ACTIVITY: The answer must consist of every line below that contains the word "Given".

INPUT FOR THIS TASK:
####################
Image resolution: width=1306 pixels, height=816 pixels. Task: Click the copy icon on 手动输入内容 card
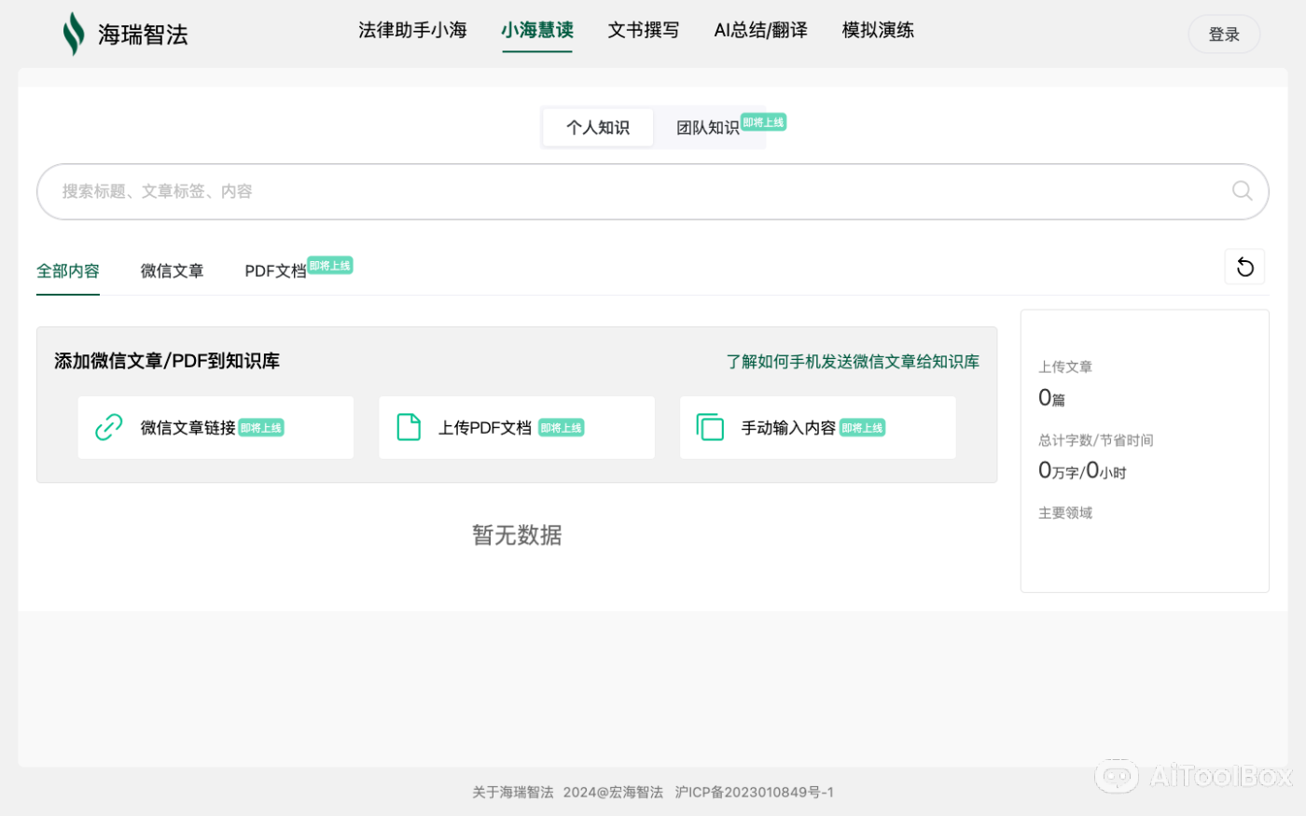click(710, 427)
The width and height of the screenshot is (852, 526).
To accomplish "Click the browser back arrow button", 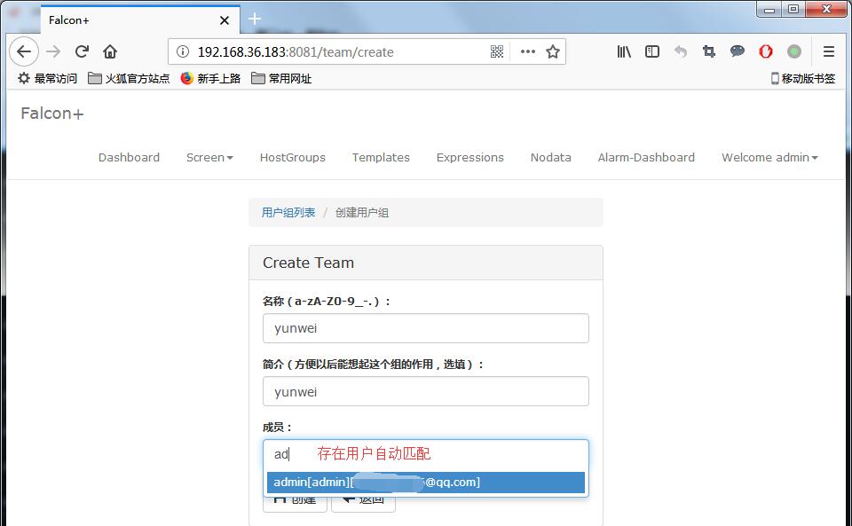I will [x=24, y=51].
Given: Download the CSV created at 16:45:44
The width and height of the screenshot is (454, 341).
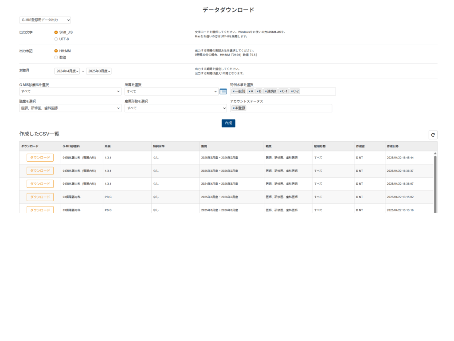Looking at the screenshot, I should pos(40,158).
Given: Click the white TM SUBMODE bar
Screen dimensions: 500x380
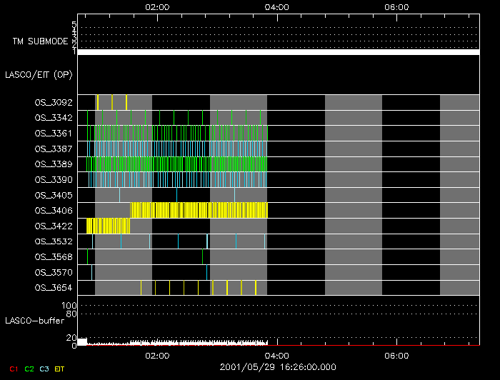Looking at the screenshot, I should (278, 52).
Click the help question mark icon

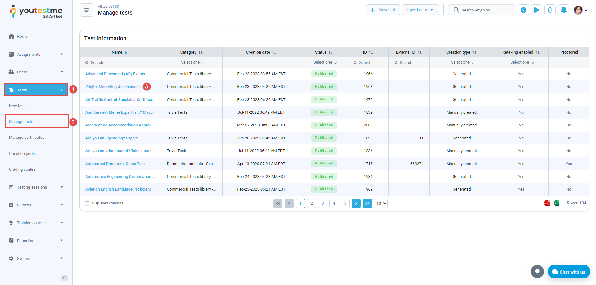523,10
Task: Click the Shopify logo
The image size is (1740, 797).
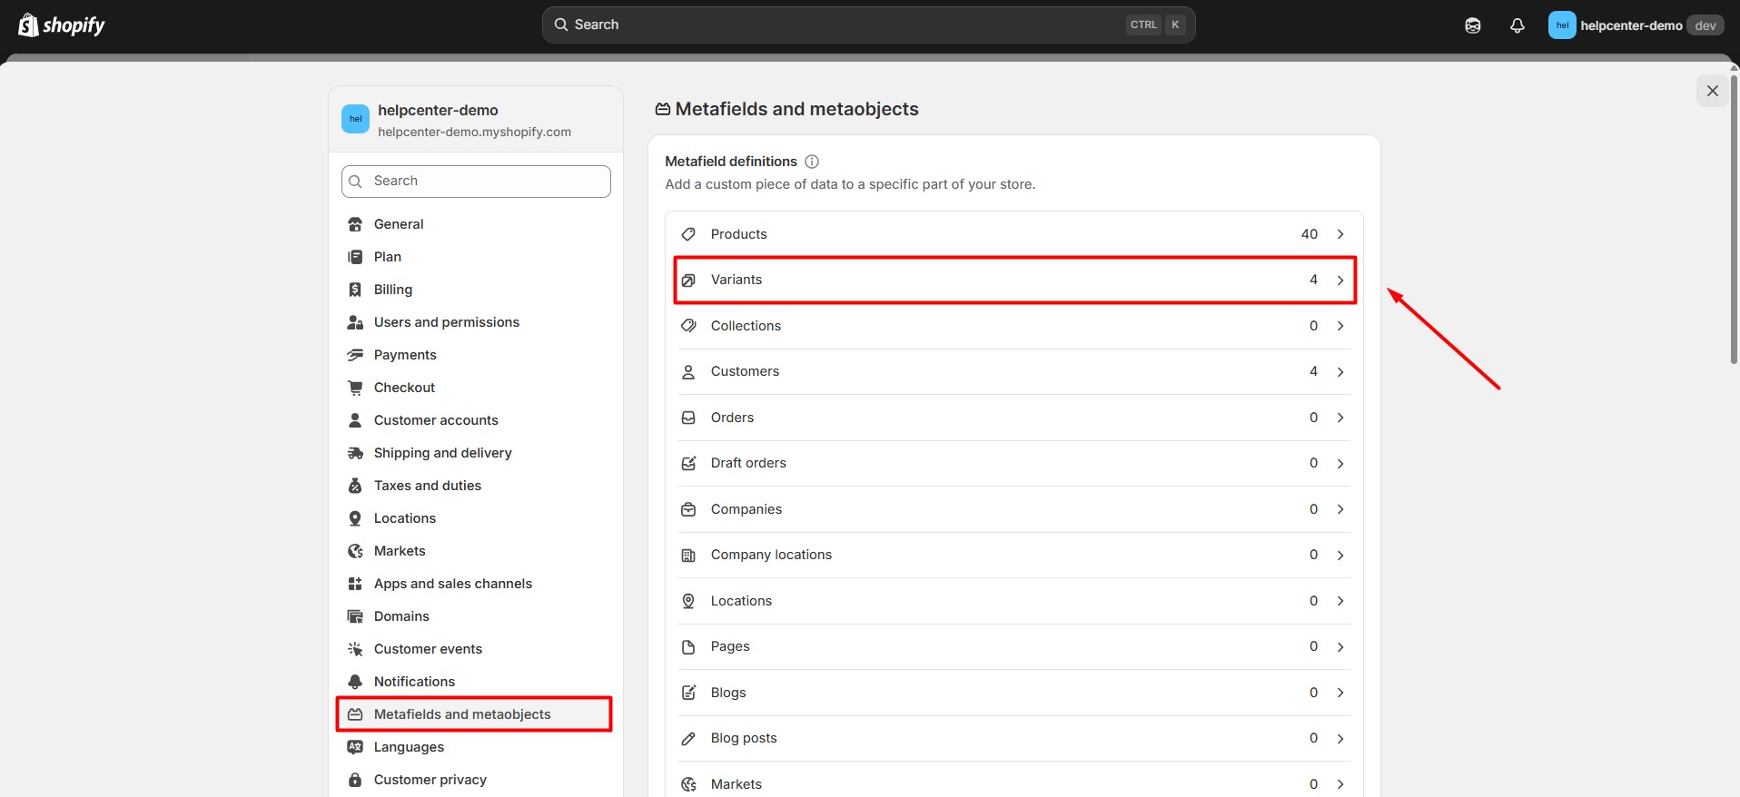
####################
ANSWER TO THIS EXERCISE:
Given: Download the CSV created at 16:45:44
Given: Click the white TM SUBMODE bar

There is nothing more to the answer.